*Your instructions*:
Count the lines in the records below that contain the string "screenshot", matching case exactly, and reply with only that number.

════════════════

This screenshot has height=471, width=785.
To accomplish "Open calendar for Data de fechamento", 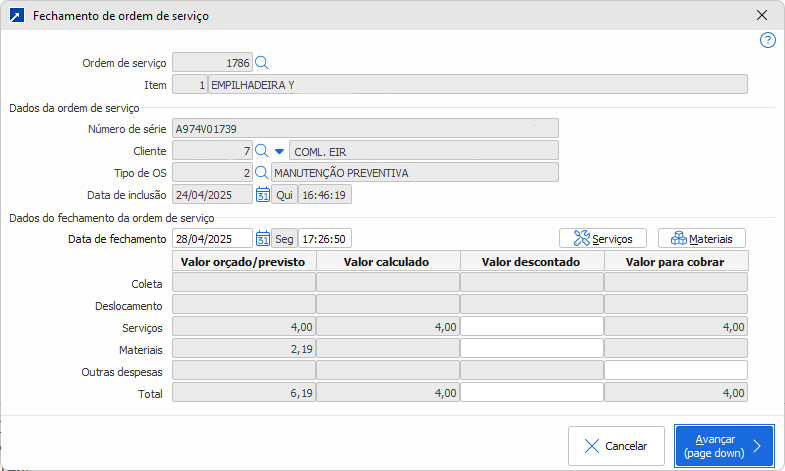I will (263, 239).
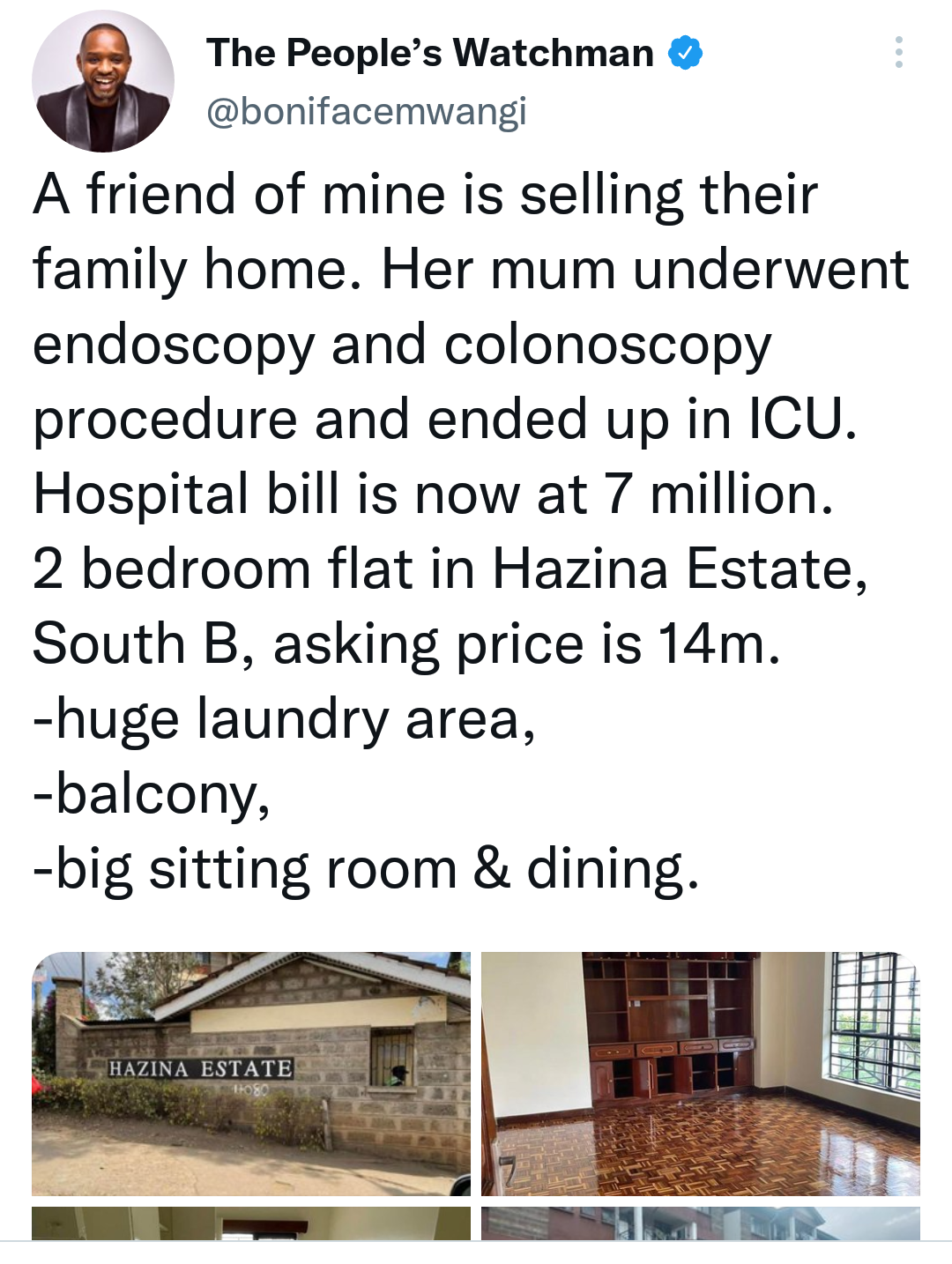Click the '-huge laundry area,' line
This screenshot has height=1264, width=952.
point(284,719)
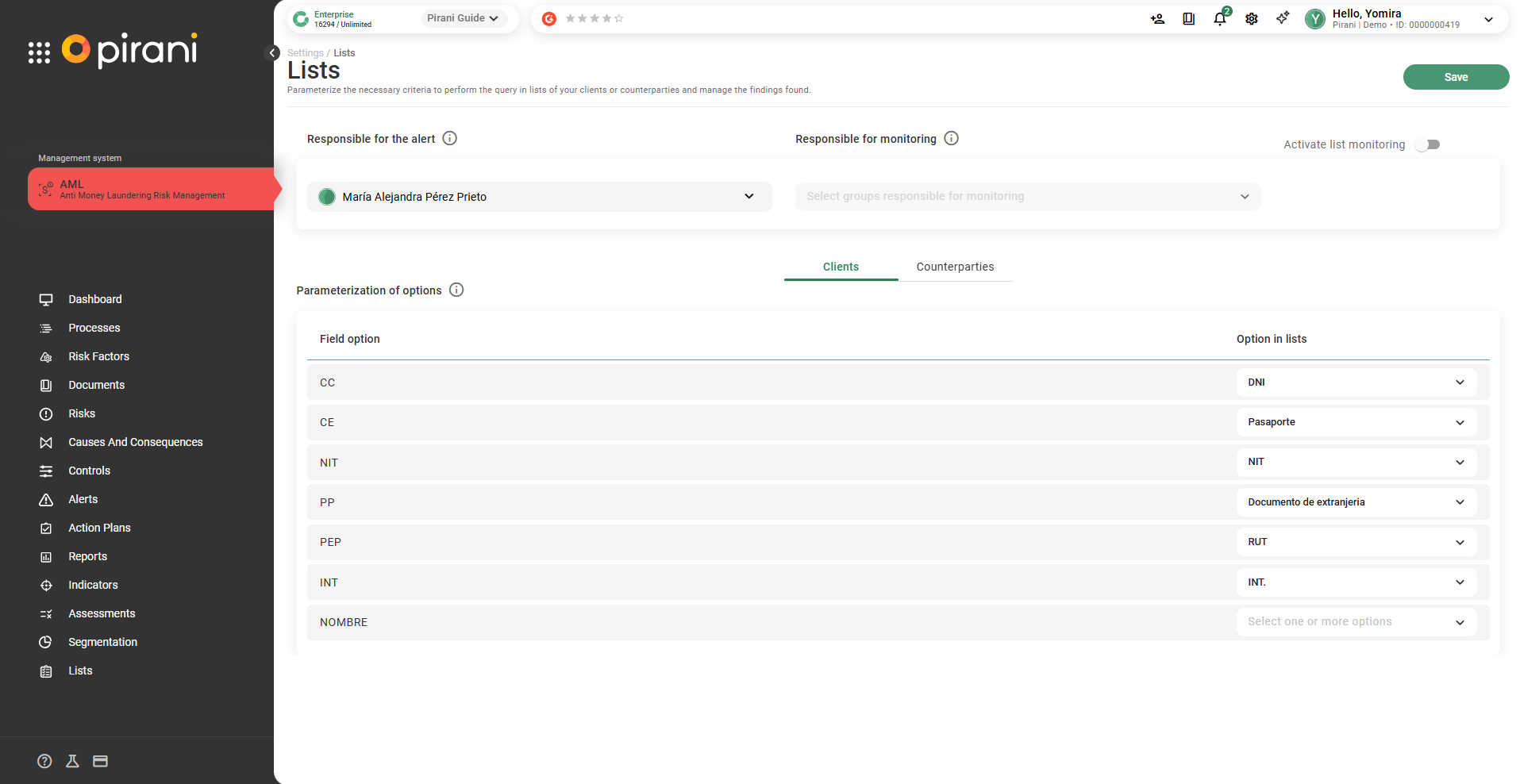Image resolution: width=1520 pixels, height=784 pixels.
Task: Collapse the sidebar with the arrow icon
Action: click(272, 53)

════════════════

*Output for this exercise*:
2